Люси нахмурилась, потерла лоб. Она отлично представляла себе эту сцену. Вот семья собралась у огня. Вот к ним приближается тень – с оружием в руке. А потом эта бойня. Взрыв ярости. Пришелец сначала убивает мужчину, потом женщину. Испуганный мальчик, сжавшись в комочек, прячется в углу, но тень приближается, окровавленная тень в звериных шкурах замахивается и бьет, бьет, бьет, не зная жалости.
Она закрыла глаза, и ей сразу же вспомнилось пережитое. Она снова увидела этот преследующий ее кошмар. Огромная прозекторская… Сотни обуглившихся тел…

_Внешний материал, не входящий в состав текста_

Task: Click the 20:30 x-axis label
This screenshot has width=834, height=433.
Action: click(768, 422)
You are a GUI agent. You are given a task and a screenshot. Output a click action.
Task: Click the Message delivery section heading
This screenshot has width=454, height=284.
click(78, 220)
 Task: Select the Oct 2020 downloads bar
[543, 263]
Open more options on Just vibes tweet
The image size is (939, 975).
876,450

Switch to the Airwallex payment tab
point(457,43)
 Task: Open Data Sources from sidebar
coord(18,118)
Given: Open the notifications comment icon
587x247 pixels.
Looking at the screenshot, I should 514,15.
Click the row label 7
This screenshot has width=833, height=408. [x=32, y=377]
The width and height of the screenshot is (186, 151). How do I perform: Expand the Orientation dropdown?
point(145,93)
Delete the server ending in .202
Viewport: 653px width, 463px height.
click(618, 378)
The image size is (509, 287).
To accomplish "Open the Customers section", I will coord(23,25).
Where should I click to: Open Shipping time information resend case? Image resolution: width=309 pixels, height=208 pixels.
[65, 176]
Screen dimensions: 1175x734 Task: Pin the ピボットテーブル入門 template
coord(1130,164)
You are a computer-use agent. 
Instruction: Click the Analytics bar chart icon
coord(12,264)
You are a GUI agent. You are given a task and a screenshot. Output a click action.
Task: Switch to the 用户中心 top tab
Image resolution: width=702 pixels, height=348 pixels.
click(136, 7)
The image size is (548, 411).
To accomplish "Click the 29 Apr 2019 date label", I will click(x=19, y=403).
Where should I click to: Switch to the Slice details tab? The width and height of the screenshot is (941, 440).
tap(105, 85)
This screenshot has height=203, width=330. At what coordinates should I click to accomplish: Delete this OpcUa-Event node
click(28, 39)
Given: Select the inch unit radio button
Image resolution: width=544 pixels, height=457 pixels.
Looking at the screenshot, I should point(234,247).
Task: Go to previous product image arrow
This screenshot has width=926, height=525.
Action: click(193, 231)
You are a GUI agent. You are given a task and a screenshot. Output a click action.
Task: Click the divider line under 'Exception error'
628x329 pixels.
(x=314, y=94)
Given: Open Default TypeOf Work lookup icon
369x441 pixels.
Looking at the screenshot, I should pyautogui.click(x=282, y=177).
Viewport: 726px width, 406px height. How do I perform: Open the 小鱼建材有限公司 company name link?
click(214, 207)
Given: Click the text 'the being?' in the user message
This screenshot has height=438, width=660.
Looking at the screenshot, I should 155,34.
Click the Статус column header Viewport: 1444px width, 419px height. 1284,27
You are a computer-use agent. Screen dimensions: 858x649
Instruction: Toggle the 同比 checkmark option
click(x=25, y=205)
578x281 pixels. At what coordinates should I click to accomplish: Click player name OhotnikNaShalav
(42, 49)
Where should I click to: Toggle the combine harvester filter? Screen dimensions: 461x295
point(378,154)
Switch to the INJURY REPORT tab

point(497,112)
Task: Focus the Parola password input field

Тассен почувствовала, что с собеседницей что-то происходит, и наклонилась к ней через стол:
– Мадемуазель, вам нехорошо?
Люси открыла глаза и покачала головой, сжала коленями дрожащие руки. Как бы ей хотелось сейчас выпить большой стакан воды, глотнуть свежего воздуха, взглянуть на прозрачный медальон, который лежит у нее в кармане! Но вместо всего этого она сказала:
– Нет-нет, все в порядке. Продолжайте, пожалуйста.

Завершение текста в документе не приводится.